Kommentar

Haushalt 2020: Zu hoch gepokert und verloren

Das Lateinische „Quid pro quo“ ist ein alter Rechtsgrundsatz, nach dem eine Person, die etwas gibt, dafür eine angemessene Gegenleistung erhalten soll. 

Seligenstadt - Ist nun die von der CDU-Fraktion angebotene Zustimmung zum 2020er Haushalt so viel wert wie ein Verzicht der Koalition auf die weitere Erschließung und Beplanung des Westring-Areals? Denn genau darauf läuft die CDU-Initiative hinaus: Einen seit drei Jahren laufenden Prozess abwürgen, einen hochprofessionell arbeitenden Entwicklungsträger Terramag an die frische Luft setzen. Da wäre im wahrsten Sinne des Wortes „Ende Gelände“ im Westring. Und das mit nur einem Federstrich.

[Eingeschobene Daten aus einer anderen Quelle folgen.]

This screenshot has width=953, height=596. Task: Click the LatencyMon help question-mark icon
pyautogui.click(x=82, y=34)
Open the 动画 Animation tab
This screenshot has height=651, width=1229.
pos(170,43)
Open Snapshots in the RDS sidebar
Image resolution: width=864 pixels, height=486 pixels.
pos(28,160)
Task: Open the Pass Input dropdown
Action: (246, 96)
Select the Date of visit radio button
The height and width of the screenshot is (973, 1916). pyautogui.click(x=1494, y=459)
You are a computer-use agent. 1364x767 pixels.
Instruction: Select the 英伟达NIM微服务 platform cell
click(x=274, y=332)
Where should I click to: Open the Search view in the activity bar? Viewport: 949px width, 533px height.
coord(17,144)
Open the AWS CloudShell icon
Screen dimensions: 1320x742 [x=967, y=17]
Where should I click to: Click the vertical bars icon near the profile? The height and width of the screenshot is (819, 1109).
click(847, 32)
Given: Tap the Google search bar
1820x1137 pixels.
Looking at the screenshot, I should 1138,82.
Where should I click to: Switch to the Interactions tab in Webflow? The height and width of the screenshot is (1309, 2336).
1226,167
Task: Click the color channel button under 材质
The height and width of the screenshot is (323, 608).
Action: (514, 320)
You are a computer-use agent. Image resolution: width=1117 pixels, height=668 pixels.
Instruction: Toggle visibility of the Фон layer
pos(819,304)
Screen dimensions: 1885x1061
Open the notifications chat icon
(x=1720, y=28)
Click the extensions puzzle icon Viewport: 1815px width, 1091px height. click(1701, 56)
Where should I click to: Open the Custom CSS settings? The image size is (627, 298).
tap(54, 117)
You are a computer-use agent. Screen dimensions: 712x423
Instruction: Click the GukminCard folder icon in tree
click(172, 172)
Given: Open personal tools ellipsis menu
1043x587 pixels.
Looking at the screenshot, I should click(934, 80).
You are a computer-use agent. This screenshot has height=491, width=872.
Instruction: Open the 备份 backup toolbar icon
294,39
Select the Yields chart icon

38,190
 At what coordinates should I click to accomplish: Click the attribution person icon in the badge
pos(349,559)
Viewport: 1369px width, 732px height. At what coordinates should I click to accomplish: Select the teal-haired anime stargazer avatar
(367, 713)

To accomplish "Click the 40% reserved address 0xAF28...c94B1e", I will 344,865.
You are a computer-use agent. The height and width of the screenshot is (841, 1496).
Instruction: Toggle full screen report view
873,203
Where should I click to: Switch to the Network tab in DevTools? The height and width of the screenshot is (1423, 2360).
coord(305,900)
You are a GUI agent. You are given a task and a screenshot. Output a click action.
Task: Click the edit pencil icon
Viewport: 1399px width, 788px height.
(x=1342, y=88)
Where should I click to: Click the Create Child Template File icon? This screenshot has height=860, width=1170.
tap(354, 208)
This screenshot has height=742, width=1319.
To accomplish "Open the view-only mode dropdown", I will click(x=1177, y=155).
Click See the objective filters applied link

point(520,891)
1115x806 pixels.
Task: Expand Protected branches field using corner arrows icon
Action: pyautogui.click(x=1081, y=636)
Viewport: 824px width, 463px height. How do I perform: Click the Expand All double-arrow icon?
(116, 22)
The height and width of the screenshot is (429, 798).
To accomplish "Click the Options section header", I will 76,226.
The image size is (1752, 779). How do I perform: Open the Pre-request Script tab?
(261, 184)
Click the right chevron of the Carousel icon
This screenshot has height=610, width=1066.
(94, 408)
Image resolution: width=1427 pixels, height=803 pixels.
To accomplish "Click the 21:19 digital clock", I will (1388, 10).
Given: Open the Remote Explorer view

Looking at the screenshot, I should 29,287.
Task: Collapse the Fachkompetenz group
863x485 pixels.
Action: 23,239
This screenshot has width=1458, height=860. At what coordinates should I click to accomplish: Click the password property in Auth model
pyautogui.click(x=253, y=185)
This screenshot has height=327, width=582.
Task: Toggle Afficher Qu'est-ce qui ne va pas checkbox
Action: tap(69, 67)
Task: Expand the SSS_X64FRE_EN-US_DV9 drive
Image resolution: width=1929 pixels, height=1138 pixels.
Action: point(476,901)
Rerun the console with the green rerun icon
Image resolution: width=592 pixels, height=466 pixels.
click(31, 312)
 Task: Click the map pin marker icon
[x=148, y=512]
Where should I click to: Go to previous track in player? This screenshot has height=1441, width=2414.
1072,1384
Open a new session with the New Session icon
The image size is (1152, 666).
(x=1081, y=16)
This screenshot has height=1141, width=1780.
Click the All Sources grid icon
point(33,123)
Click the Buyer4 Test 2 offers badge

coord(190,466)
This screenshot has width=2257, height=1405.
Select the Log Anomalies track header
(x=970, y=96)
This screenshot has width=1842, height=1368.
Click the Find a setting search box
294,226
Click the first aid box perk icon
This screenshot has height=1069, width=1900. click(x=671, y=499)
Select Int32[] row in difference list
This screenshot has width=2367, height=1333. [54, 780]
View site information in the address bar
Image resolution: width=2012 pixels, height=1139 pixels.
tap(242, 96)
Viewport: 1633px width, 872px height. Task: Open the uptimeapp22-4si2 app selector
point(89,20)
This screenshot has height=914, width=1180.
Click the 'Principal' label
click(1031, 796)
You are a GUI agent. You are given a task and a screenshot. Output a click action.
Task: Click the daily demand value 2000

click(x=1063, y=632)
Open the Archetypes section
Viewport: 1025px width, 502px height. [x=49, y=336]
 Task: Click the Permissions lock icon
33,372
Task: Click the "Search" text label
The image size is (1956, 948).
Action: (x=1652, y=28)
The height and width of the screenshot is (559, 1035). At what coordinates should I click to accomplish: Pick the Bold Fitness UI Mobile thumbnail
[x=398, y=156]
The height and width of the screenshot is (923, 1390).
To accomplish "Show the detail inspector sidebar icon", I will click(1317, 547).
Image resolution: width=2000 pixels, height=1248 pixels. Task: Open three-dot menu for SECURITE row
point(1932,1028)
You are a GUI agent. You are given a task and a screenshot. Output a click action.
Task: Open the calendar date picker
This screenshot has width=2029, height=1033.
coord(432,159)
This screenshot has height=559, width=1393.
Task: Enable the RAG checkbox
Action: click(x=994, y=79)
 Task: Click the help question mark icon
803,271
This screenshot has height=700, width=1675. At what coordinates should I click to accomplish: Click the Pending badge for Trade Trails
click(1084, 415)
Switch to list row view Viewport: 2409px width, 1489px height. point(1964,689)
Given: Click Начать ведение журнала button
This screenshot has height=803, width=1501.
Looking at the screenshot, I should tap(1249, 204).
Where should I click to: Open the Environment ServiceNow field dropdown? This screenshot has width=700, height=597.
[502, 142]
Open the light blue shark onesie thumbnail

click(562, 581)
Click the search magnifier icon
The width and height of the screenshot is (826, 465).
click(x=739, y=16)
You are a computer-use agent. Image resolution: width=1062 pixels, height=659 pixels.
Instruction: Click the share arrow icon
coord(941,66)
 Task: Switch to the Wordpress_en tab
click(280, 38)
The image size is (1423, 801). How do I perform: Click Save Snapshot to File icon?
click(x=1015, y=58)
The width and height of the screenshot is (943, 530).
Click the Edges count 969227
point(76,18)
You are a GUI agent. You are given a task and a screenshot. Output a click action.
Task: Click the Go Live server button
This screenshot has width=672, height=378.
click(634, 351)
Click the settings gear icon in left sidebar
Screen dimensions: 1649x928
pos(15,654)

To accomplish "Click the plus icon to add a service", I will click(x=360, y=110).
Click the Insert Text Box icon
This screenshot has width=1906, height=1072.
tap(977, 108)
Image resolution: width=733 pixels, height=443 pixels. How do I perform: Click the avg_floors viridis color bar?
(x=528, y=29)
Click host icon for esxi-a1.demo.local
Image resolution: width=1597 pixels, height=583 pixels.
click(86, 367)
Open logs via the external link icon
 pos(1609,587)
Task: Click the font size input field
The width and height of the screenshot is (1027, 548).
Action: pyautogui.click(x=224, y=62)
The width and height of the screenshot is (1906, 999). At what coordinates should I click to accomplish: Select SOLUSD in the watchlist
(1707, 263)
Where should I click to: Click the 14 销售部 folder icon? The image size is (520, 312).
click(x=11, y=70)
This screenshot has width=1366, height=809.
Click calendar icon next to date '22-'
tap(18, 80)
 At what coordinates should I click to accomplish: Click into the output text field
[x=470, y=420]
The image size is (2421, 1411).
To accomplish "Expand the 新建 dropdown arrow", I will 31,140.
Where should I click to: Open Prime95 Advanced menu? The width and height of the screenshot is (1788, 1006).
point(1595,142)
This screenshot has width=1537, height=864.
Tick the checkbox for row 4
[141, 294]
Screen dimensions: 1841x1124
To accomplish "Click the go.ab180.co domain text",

Nun haben sich bislang weder CDU noch Grüne große Mühe gegeben, ihre Ablehnung des Großprojekts Westring zu verbergen, ihre kritischen Einwände immer wieder formuliert. Zu Recht, denn das ist ihr Job als Opposition. Und selbstverständlich kaufen wir dem CDU-Haushaltsredner Oliver Steidl auch ab, dass die Union mit ihrem umfangreichen Änderungsantrag dokumentieren will, „dass wir bereit sind die Interessen der Seligenstädter auch in der Opposition zu vertreten.“ Doch über die von ihm geforderte „ehrliche Auseinandersetzung mit unseren Anträgen“ hat sich Nicole Fuchs (SPD) beim Punkt Terramag „ein wenig amüsiert“ und in aller Deutlichkeit die kalte Schulter gezeigt. Denn: Die Koalition hat die Mehrheit, steht nicht unter Zugzwang. Das Projekt Westring läuft, Kollaps oder Sabotage sind unwahrscheinlich. Die Union hat, so diskutabel einige Antragsaspekte sein mögen, viel zu hoch gepokert.